Here's the thing, if your band opens for Machine Head on an off night, that may impress me, but Machine Head doesn't need your dumb band, do they? They can drag anyone out with them, or be the Megadeth opener themselves. If you get the booking, you will be on at 5:30PM sharp, have horrible sound, 5 people in the crowd, and be wedged in between a Grindcore band & a Stoner Rock band with exactly 25 minutes to play + 5 minutes to load out. Is it really worth a 12 pack of PBR? I am certainly not coming to the Smiling Moose at suppertime on a Tuesday to watch you suck... I'd just assume eat at Pizza Milano and head to the Southside later to see the headliner.

Want a tip about something that I had to learn the hard way? Just because your band goes on last, doesn't mean you are the headliner. By 1:00 A.M, the band that had the 11:00 pm slot killed it and cut into your time. What's left of the crowd is drunk, you are drunk and so is your band. It's one in the morning and your going to work? Turn that gig down. Be polite, but refuse. You'll thank me later. Flemming Rasmussen is not going to be randomly walking past and insist on producing you. If it's your gig, don't put yourself on stage past 11:00 pm. Let some other idiot "headline".

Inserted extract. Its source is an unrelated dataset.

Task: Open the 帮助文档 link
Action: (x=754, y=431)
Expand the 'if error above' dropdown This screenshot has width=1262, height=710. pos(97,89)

This is not meant to be totally negative. If you have the opportunity to share a stage with one of your heroes making a comeback, or on the rise, that's different. There is a good way and a bad way to share the stage, and there are also different calipers of bands. You can spot the really genuine and talented people right away. I think you all know the guys I'm talking about, and their bands usually suck, they just don't know it.

Today's culture is very different then most others preceding it. A band or artist can stay relevant for 20+ years and still have appeal. There are hundreds of examples. That phenomenon is relatively new in pop culture, but not much has changed in 20 years that shook culture to it's foundations. Early on, culture changed overnight. Pop culture went from Peggy Sue to Aquarius in less then 10 years. From poodle skirts to naked hippies in less then a decade. Wow.

Think about this, Jerry Lee Lewis had his first hit in 1957. He banged and married his 14 year old cousin shortly thereafter and lost his fan base, but he continued to tour for the rest of his life (he's dead, right?). 20 years later Van Halen was playing clubs. Could you imagine VH opening up for Jerry Lee Lewis at the Whiskey in 1977?

There is a certain amount of paying dues that goes along with being in a band, and I take that into consideration. This situation is avoidable, but not always. I am not talking about all bands, just the bad ones. The ones that take any gig because they think it gives them cred.

In every situation, no matter what, the best always rise to the top and can stand on there own merit. Be that band. Pay your dues, then make Jerry Lee open for you, or put him on at 1:00 AM. Be so good that the world takes notice. That's my wish for you all on this Tuesday.